Тут же на рундуке сидел матрос, из виска которого сочилась кровь, и он, бормоча, то раздевался догола, то снова одевался с торопливой озабоченностью. Некоторые спрятались по углам и, дрожа, молча ждали провала в бездну. (…)
Те, кто успел выбраться из жилой палубы, очумело, с искаженными лицами бегали по судну, не зная, где искать спасения. Некоторые забрались на ростры. Прапорщик запаса Мамонтов спрятался в шкафчике, в котором обыкновенно хранились снаряды для первых выстрелов 47-миллиметровой кормовой пушки. (…)

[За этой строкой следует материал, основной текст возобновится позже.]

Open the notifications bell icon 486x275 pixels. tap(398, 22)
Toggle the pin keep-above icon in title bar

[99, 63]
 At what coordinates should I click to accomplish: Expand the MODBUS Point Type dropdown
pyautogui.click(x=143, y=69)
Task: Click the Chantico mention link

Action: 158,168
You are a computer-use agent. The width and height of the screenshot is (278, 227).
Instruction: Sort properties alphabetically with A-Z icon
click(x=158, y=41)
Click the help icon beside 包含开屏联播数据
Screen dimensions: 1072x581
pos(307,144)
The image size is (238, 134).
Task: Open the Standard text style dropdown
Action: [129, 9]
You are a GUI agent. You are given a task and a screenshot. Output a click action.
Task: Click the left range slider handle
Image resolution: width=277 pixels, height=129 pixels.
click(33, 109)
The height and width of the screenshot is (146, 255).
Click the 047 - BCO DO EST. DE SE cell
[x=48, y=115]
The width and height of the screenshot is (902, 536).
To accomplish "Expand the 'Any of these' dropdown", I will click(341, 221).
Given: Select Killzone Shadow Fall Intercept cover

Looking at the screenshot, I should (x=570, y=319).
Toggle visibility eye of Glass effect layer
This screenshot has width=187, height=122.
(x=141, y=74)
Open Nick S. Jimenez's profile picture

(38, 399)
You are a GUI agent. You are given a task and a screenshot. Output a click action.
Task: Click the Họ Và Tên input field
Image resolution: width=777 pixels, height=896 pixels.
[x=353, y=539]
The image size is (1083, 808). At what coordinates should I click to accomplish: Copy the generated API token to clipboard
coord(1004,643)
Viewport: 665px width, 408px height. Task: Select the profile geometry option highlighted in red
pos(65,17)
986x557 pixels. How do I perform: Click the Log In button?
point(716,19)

[Матросы) не могли больше выдерживать нарастающего ужаса: напряжение человеческих нервов имеет свой предел. Но и командующий состав не мог допустить бунта во время сражения, да еще на корабле, который и без того изнемогал в неравном бою. Блохин, сойдя с мостика, немедленно мобилизовал офицеров, кондукторов и унтеров. Среди происходившего вокруг безумия он начал распоряжаться с тем удивительным каменным спокойствием, каким владеют смелые укротители зверей. И началось усмирение толпы под грохот своих пушек, под разрывы снарядов, в дыму и пламени разгорающихся пожаров. Били по лицу чем попало не только (…) матросов, но и их офицеров. В них опять направили из шлангов сильные струи воды, в них стреляли из револьверов. Все это походило скорее на бред, на кошмарный сон, чем на действительность».
Новиков-Прибой некоторые сцены записывал со слов уцелевших очевидцев, стараясь восстановить реалистичную картину того, что во время боя творилось на других кораблях эскадры.
Записывал, я думаю, с пониманием.
Страшно другое — потом, когда люди пришли в себя, никто не косился в сторону товарищей, отличавшихся буйством, не напоминал им их дикого поведения: Потому что все понимали то состояние, в котором они находились, всем оно было знакомо. Иначе было нельзя!
Подобное поведение в тот момент было ЕСТЕСТВЕННЫМ (если вообще естественной можно назвать войну). Вот это и есть самое страшное на войне.
И выбитую ударом офицерского сапога челюсть, или голову, расшибленную об угол в момент безумного метания, или вырванный человеческим укусом из ноги кусок мяса — тоже можно считать боевым ранением. ЭТО РАНЫ, ПОЛУЧЕННЫЕ В БОЮ!
Вот только потом о таких ранах стараются не распространяться. И лишь понимающе переглядываются друг с другом в парадном строю, при вручении Георгиевских крестов или Золотых Звезд Героя. Разговаривают глазами: «Ты помнишь?» — «Помню…»
И на вопросы о происхождении подобных боевых шрамов отмалчиваются, или выдумывают небылицы.